Photo of Super Spicy Shrimp, Red Bean Andouille Gumbo by WW

Super Spicy Shrimp, Red Bean Andouille Gumbo

1 - 3
PersonalPoints™ per serving
Total Time
20 min
10 min
10 min
This quick-cooking gumbo gets its heat and tang from "keep‘em on hand" bottled cherry peppers.
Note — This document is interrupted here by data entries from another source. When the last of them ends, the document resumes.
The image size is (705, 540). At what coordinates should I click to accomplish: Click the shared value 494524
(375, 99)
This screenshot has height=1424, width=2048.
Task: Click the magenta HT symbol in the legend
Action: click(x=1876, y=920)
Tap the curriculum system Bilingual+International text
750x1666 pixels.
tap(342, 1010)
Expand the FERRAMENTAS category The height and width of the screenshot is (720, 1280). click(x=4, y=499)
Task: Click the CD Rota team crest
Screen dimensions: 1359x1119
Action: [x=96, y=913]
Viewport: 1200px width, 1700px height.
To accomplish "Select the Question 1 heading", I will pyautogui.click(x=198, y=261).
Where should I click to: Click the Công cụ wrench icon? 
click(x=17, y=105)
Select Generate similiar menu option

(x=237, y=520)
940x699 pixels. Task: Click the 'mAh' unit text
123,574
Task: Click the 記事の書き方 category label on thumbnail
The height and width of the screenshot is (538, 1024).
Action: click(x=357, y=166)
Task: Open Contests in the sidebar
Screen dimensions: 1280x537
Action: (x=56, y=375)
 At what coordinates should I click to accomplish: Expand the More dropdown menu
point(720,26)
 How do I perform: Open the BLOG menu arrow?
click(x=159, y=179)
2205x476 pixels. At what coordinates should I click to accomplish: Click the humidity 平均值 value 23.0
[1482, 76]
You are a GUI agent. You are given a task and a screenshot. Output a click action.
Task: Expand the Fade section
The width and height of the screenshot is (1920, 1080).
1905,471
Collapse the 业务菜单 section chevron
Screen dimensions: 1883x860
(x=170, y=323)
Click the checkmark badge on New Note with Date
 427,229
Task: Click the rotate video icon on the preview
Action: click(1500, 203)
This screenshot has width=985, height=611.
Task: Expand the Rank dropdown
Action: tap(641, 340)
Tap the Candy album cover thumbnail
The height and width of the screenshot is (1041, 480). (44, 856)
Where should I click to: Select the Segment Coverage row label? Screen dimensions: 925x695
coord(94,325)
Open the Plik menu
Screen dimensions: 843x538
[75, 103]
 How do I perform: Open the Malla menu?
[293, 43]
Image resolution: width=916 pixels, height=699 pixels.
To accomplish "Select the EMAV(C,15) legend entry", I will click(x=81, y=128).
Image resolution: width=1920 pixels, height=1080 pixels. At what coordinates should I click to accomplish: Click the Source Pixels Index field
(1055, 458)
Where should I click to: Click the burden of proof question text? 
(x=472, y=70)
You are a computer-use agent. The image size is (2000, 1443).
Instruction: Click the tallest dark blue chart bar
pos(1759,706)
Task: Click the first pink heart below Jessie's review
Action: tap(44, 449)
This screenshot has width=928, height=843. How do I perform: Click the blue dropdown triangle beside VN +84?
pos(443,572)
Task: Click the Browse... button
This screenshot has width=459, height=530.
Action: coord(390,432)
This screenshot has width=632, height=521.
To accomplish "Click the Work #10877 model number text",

It’s a great dish on its own or served over brown rice.


Canned chopped onions

½ cup(s), (1 small)

Sweet red pepper(s)

1 medium

Distilled vinegar

2 tsp(s)

Minced garlic

½ tsp(s)

Canned pimento(s)

3 oz, or Cherry Peppers

Uncooked chicken sausage(s)

1 oz, quartered lengthwise, diced

Canned diced tomatoes

½ cup(s)

Canned kidney beans

½ cup(s), Red

Uncooked shrimp

4 large, peeled, deveined (16-20ct size)

Fresh parsley

1 tbsp(s), (optional)


  1. Heat olive oil over medium heat in a small saucepan. Add onion and pepper and cook for 5 minutes, until slightly softened. Add garlic, cherry peppers, vinegar, and sausage and cook for additional minute (stand back from the pan! The vinegar cooking off is pretty strong). Add tomatoes, beans, and shrimp. Bring to a boil, cover, and cook for 5-6 minutes until shrimp are completely opaque. Stir in parsley and serve.


If spicy isn’t your thing use less (or no) cherry peppers in this dish. If you really like it hot leave the seeds in…but be warned!